Les collaborateurs ayant reçu le message décidèrent que le « quelque chose pour lequel il faut se battre » serait la lutte contre un virus mystérieux avec un médicament tout aussi mystérieux. Et les ennemis contre lesquels ils uniraient leurs forces seraient ceux qui étaient peu ou pas du tout disposés à se laisser ensorceler.
C’est ainsi que naquit la Grande Pandémie, et que les hommes, bien que privés de leur âme, trouvèrent un sens à leur être et à leur agir. Et on leur fit croire que les ennemis qu’ils combattaient n’étaient pas dignes d’exister, car ils étaient les ennemis de la Nouvelle Foi et donc du Maître du Monde.

Mais…
Mais dans quelque catacombe, une poignée d’hommes, ayant mis leur âme en sûreté, en cultivèrent le souvenir et continuèrent à louer le Bon Père, échappant au sortilège de la nouvelle foi.
« Rien de plus qu’un inconvénient mineur » tentèrent de dire les collaborateurs. Mais le Maître du Monde ne le prit pas bien. « Débarrassez-vous d’eux ! »
Les collaborateurs du Maître du Monde demandèrent alors à nouveau l’aide des spécialistes de l’âme. En effet, ils se tournèrent vers les super-spécialistes, vers les responsables, et une fois encore, ils furent accueillis à bras ouverts.
Les super-spécialistes de l’âme, qui en réalité ne croyaient en rien mais aimaient seulement recevoir les louanges des collaborateurs du Maître du Monde, avaient compris que pour éliminer ceux des catacombes il n’y avait qu’une chose à faire : frapper leur liturgie, à laquelle les catacombes s’étaient attachées avec ténacité et qui leur donnait une force inexplicable. Mais tous leurs efforts furent vains. Plus ils essayaient d’interdire, de punir et de rendre la vie difficile, plus les catacombes résistaient et prospéraient.

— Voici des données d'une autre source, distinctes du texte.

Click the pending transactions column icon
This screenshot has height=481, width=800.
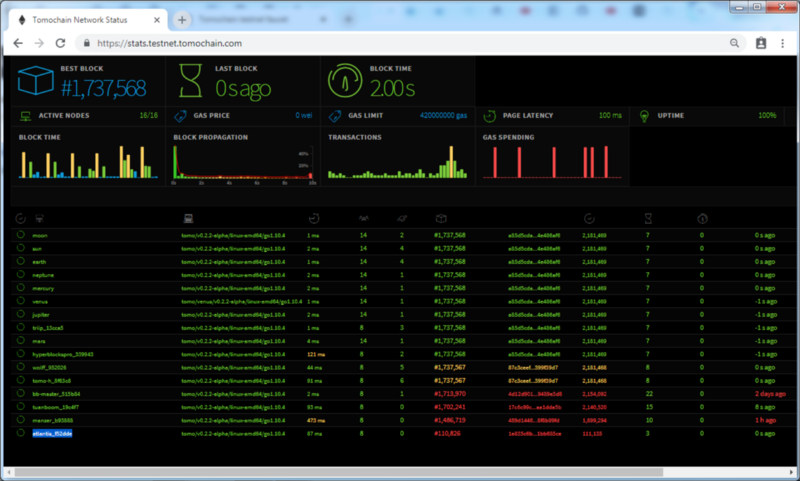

Le Maître du Monde convoqua alors ses collaborateurs et donna un nouvel ordre :  » Vous devez vous infiltrer.
« Parmi eux ? Parmi les Catacombes ? »
« Exactement. Il n’y a pas d’autre moyen. Rejoignez leurs rangs, comportez-vous comme eux, et pendant ce temps, travaillez à les diviser, afin qu’ils soient affaiblis par des luttes intestines. »
Les collaborateurs du Maître du Monde partirent alors et réussirent à s’infiltrer dans les catacombes.

Mais cette histoire est toujours en cours et nous ne pouvons pas dire comment elle se terminera.